* EXERCISE REQUIREMENTS: Reproduce the rows verbatim, starting at the line that contains "This screenshot has width=263, height=140." and ending after the line that contains "Action: point(633,175)", with nothing else.

* SUPPLIED MATERIAL:
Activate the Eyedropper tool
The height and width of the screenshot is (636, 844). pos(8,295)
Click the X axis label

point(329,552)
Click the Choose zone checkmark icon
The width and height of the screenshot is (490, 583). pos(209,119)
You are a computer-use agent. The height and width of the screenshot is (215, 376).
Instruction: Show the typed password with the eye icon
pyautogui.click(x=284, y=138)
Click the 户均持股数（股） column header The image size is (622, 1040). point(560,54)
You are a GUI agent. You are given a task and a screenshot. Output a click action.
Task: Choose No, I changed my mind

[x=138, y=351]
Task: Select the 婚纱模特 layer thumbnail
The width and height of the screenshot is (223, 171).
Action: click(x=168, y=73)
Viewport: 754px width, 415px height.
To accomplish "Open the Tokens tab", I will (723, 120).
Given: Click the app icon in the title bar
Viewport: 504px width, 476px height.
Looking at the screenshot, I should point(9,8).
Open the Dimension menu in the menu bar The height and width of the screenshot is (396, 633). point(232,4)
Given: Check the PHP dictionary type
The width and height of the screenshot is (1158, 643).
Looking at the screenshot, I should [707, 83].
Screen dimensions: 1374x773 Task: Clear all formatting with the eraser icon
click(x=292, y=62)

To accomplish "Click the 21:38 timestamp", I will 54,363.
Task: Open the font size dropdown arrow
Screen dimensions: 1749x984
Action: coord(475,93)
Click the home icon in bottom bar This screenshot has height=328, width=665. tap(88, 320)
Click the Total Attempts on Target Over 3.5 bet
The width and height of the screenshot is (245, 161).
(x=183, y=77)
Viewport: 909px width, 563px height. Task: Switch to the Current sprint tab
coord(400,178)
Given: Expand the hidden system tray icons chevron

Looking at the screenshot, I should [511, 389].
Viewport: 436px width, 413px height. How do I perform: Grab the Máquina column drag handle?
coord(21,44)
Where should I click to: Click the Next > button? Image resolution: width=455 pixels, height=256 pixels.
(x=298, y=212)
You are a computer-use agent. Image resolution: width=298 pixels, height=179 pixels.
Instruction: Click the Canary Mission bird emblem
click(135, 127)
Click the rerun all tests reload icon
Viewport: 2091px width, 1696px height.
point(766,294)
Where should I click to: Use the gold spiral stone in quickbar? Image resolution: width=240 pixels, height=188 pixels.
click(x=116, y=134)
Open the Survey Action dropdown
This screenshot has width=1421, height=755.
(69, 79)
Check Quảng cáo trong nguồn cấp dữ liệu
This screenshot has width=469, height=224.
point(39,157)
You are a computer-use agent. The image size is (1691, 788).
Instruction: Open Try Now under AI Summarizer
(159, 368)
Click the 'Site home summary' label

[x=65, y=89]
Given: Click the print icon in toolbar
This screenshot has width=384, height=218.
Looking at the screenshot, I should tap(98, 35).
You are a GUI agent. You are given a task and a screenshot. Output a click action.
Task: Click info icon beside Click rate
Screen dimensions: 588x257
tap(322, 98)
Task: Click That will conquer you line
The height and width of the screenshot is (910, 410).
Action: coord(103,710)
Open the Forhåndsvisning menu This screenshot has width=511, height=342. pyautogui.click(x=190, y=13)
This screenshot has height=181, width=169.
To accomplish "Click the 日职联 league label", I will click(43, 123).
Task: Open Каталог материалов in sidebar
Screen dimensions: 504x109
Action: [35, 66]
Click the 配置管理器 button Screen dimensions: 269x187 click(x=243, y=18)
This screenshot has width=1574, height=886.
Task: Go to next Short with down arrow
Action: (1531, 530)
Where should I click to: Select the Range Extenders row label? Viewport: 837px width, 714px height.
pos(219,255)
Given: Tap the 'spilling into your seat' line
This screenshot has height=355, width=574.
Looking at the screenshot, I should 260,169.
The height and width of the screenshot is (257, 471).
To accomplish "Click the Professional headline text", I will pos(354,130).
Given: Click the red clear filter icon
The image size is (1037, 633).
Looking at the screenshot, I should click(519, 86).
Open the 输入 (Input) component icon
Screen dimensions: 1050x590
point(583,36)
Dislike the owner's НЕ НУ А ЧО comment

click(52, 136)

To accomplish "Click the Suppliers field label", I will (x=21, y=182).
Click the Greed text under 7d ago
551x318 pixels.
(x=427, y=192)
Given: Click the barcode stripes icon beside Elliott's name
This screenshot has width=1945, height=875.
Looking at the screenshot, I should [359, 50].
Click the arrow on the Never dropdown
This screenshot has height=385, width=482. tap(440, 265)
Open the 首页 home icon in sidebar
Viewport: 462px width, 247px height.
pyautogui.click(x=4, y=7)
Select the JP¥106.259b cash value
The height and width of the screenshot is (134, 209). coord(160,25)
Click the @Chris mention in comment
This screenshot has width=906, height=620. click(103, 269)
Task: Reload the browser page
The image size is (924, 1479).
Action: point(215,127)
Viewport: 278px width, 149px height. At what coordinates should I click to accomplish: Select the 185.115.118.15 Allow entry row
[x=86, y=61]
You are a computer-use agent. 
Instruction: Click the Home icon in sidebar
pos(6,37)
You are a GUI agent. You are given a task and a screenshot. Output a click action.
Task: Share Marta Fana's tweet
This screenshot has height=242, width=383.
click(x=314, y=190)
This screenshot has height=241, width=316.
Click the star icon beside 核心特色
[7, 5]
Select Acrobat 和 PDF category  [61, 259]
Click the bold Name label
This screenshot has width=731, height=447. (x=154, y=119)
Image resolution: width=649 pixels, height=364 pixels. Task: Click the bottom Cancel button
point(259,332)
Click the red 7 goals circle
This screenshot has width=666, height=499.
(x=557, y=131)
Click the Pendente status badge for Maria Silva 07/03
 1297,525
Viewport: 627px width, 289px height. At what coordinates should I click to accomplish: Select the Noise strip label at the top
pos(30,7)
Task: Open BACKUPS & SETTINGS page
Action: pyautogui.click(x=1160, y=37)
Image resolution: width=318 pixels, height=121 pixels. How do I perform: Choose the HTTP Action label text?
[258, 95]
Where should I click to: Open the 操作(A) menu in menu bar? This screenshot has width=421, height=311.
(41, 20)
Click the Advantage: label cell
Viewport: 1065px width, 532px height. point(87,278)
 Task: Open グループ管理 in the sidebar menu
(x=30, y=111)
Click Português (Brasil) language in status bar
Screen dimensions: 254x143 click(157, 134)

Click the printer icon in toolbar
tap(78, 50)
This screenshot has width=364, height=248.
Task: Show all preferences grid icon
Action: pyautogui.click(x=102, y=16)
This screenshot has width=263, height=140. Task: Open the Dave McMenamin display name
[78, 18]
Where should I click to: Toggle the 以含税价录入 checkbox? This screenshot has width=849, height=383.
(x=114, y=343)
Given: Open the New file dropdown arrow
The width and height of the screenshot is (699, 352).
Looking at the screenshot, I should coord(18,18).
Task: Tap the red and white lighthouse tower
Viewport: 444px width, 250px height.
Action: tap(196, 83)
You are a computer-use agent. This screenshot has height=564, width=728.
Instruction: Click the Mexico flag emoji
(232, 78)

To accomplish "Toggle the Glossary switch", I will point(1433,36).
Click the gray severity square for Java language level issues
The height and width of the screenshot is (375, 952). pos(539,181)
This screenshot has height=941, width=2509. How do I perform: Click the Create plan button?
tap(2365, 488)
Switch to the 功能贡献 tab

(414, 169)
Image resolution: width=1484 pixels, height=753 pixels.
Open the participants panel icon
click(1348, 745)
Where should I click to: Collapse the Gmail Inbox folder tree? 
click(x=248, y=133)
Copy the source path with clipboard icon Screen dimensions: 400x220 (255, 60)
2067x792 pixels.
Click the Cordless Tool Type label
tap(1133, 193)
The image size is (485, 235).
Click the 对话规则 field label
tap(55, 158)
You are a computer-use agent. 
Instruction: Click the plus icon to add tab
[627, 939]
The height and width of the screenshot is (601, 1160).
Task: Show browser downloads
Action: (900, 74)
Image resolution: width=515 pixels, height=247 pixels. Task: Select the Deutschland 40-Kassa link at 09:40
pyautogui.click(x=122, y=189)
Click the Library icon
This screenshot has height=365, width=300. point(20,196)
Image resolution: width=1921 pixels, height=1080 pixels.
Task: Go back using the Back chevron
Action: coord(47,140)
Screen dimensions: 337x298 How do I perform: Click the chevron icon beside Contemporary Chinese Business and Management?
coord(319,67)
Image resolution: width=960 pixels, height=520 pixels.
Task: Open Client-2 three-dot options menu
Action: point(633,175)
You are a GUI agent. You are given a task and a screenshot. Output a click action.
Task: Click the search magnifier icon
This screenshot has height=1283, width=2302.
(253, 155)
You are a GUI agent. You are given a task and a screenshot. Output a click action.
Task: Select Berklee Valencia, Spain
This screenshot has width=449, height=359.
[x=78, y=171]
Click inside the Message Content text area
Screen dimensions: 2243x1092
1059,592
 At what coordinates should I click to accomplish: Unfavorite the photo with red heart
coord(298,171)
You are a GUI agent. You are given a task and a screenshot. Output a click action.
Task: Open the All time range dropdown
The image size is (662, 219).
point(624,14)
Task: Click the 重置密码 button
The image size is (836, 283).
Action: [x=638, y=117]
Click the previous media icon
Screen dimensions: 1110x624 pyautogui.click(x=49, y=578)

* ANSWER TO THE PROBLEM:
This screenshot has width=263, height=140. Task: Open the Dave McMenamin display name
[78, 18]
Where should I click to: Toggle the 以含税价录入 checkbox? This screenshot has width=849, height=383.
(x=114, y=343)
Given: Open the New file dropdown arrow
The width and height of the screenshot is (699, 352).
Looking at the screenshot, I should coord(18,18).
Task: Tap the red and white lighthouse tower
Viewport: 444px width, 250px height.
Action: tap(196, 83)
You are a computer-use agent. This screenshot has height=564, width=728.
Instruction: Click the Mexico flag emoji
(232, 78)

To accomplish "Toggle the Glossary switch", I will point(1433,36).
Click the gray severity square for Java language level issues
The height and width of the screenshot is (375, 952). pos(539,181)
This screenshot has height=941, width=2509. How do I perform: Click the Create plan button?
tap(2365, 488)
Switch to the 功能贡献 tab

(414, 169)
Image resolution: width=1484 pixels, height=753 pixels.
Open the participants panel icon
click(1348, 745)
Where should I click to: Collapse the Gmail Inbox folder tree? 
click(x=248, y=133)
Copy the source path with clipboard icon Screen dimensions: 400x220 (255, 60)
2067x792 pixels.
Click the Cordless Tool Type label
tap(1133, 193)
The image size is (485, 235).
Click the 对话规则 field label
tap(55, 158)
You are a computer-use agent. 
Instruction: Click the plus icon to add tab
[627, 939]
The height and width of the screenshot is (601, 1160).
Task: Show browser downloads
Action: (900, 74)
Image resolution: width=515 pixels, height=247 pixels. Task: Select the Deutschland 40-Kassa link at 09:40
pyautogui.click(x=122, y=189)
Click the Library icon
This screenshot has height=365, width=300. point(20,196)
Image resolution: width=1921 pixels, height=1080 pixels.
Task: Go back using the Back chevron
Action: coord(47,140)
Screen dimensions: 337x298 How do I perform: Click the chevron icon beside Contemporary Chinese Business and Management?
coord(319,67)
Image resolution: width=960 pixels, height=520 pixels.
Task: Open Client-2 three-dot options menu
Action: point(633,175)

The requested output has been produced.